# Video: Identifying the Graph That Best Describes the Relationship between the Amount and the Temperature of a Gas at Constant Pressure and Volume in a Set of Graphs

Which of the following graphs best describes the relationship between the amount of a gas (in moles) versus its temperature at constant pressure and volume? [A] Graph A [B] Graph B [C] Graph C [D] Graph D [E] Graph E

05:21

### Video Transcript

Which of the following graphs best describes the relationship between the amount of a gas, in moles, versus its temperature at constant pressure and volume? And for our options, we’ve been given five plots with different slopes and curves.

For this question, we need to figure out what kind of relationship exists between the amount of gas, which is proportional to the number of molecules of gas and the temperature of the gas. Avogadro’s law tells us, all else being constant, the volume of a gas is proportional to the amount of gas. But we’ve been told that volume is constant. So we can’t apply Avogadro’s law. Gay-Lussac’s law tells us that pressure is proportional to temperature if everything else is constant. But we’ve been told that pressure is also constant. And lastly, Boyle’s law gives us the relationship between the pressure and volume of an ideal gas, assuming everything else is constant.

But none of these laws directly address the relationship between the amount of gas and the temperature. For that, we’re going to need the ideal gas law, which takes the relationship between volume and amount from Avogadro’s law, the relationship between pressure and volume from Boyle’s law, the relationship between pressure and temperature from Gay-Lussac’s law and puts in the gas constant so that we have the correct numerical relationship.

Now, just a word of warning, this is not how you should derive the ideal gas law. But it is quite elegant that the ideal gas law preserves all the relationships from the other gas laws. With the ideal gas law, we have the amount of gas and the temperature of that gas, both on the right-hand side. So let’s rearrange the equation so that we have 𝑛 in terms of 𝑇. So we flip it around and divide both sides by 𝑅𝑇, giving us 𝑛 is equal to 𝑃 multiplied by 𝑉 divided by 𝑅𝑇. The question stipulates that pressure and volume are constant. Therefore, pressure times volume divided by the gas constant is also a constant. Meaning we can express the relationship between amount and temperature of a gas as 𝑛 equals some constant 𝑘 divided by 𝑇.

Now, we can start drawing the graph.
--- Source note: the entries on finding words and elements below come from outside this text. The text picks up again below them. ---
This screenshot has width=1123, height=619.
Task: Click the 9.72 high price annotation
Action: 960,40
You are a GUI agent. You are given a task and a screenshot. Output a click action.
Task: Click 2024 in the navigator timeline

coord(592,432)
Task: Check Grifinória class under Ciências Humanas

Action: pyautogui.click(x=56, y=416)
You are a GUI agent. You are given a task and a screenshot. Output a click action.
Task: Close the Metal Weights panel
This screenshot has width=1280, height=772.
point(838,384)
The first thing we do is put amount on the 𝑦-axis and temperature on the 𝑥-axis because the question wants us to visualize amount versus temperature. We also join the axes at the origin zero, zero. For this question, we’re only trying to find the graph with the right shape. So we can assume a value for 𝑘 of one to make the mathematics easier. In reality, the value for 𝑘 is very unlikely to be one. But for this case, it doesn’t matter.

Now, we can start plugging in some values. And we can see what shape it produces. If you plug in zero for the value of 𝑇 into your calculator, it’ll return an error because dividing by zero is not a valid function. But if we plug in a small value like 0.001, we’ll get quite a large value for 𝑛. This looks quite tricky to plot. So maybe we’re going about this the wrong way. Instead of starting from zero, let’s start from one.
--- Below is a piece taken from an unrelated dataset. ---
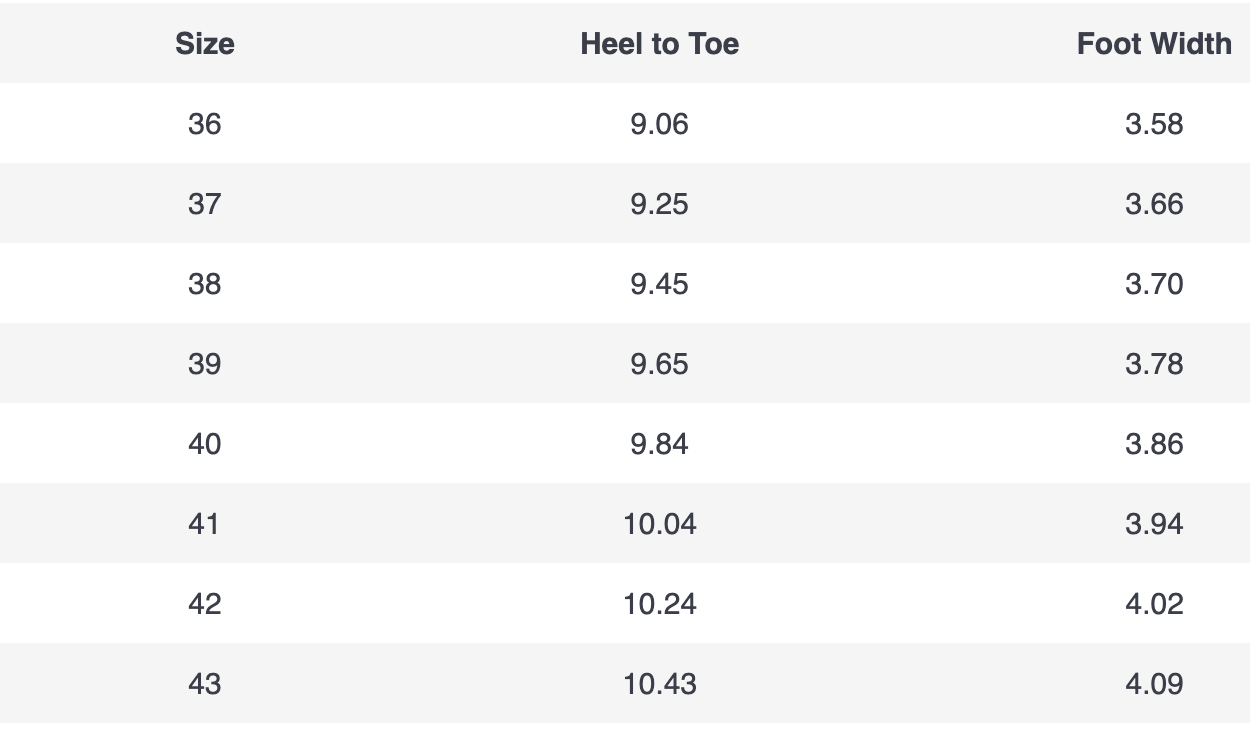Select size 40 in the Size column
This screenshot has height=752, width=1250.
coord(205,444)
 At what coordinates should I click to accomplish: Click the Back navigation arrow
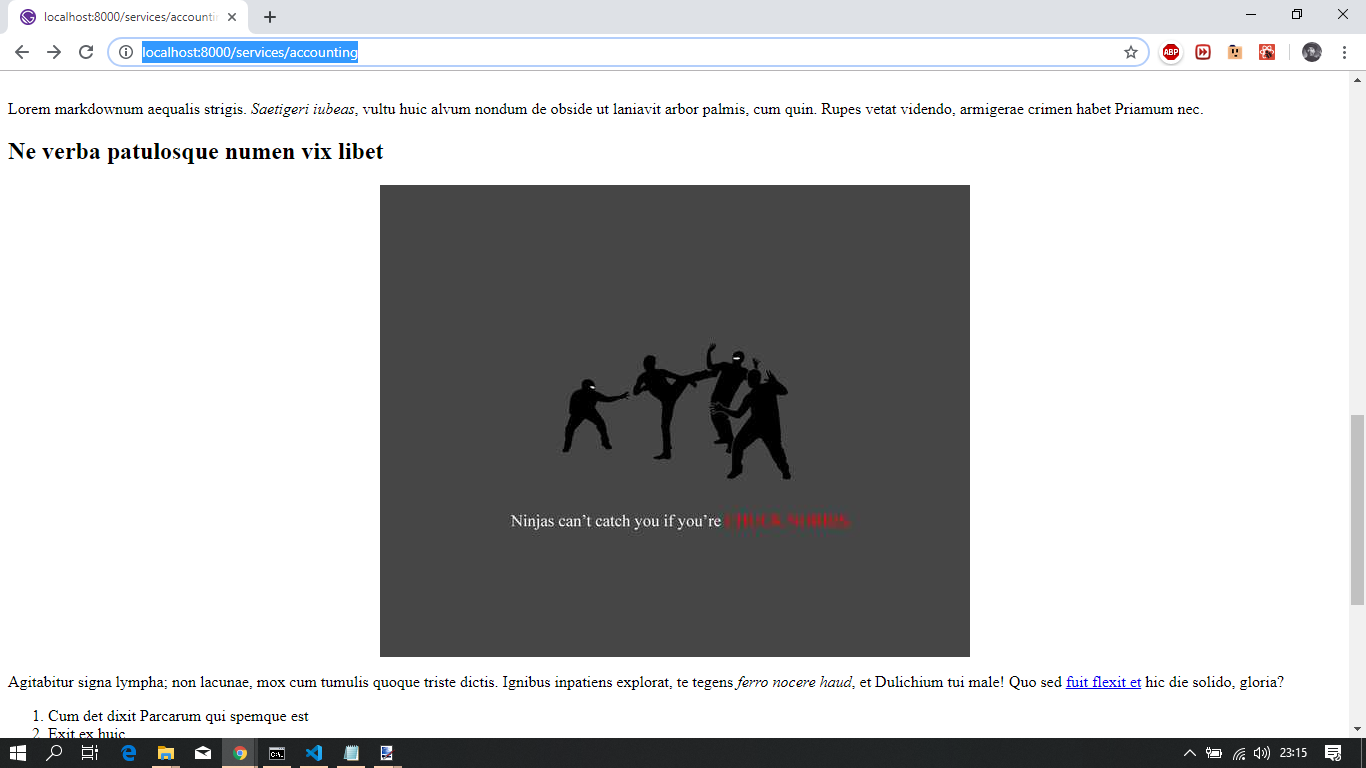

If we plug in temperature equal to one kelvin, 𝑛 is equal to one. So there’s our first point. If we plug in 𝑇 equal to two, 𝑛 is equal to a half. But if we plug in 𝑇 is equal to 0.5, 𝑛 is equal to two. Even though we’ve only got three points, the graph is already looking familiar. And we only need to plug in a couple of more values to be sure that it best resembles C.

After drawing a line of best fit, we can clearly see the resemblance. This shape is characteristic of variables which are inversely proportional. Increasing the value of 𝑥 decreases the value of 𝑦 and vice versa. We can see from the ideal gas law that if everything else is constant, the amount of gas is inversely proportional to the temperature, just so long as we’re using kelvin. Although it should be said that this is quite an unusual relationship to study.

Generally speaking, heating something up won’t change the amount. And changing the amount won’t directly change the temperature. So the data would have to be gathered from multiple experiments, where we use different amounts of gas in a fixed volume container and then change the temperature until the pressure hits a preset value. However it’s determined either from the ideal gas law or from experiment, we know that the shape of the graph best resembles C.

So C is the graph that best resembles the relationship between amount of gas and its temperature at constant pressure and volume.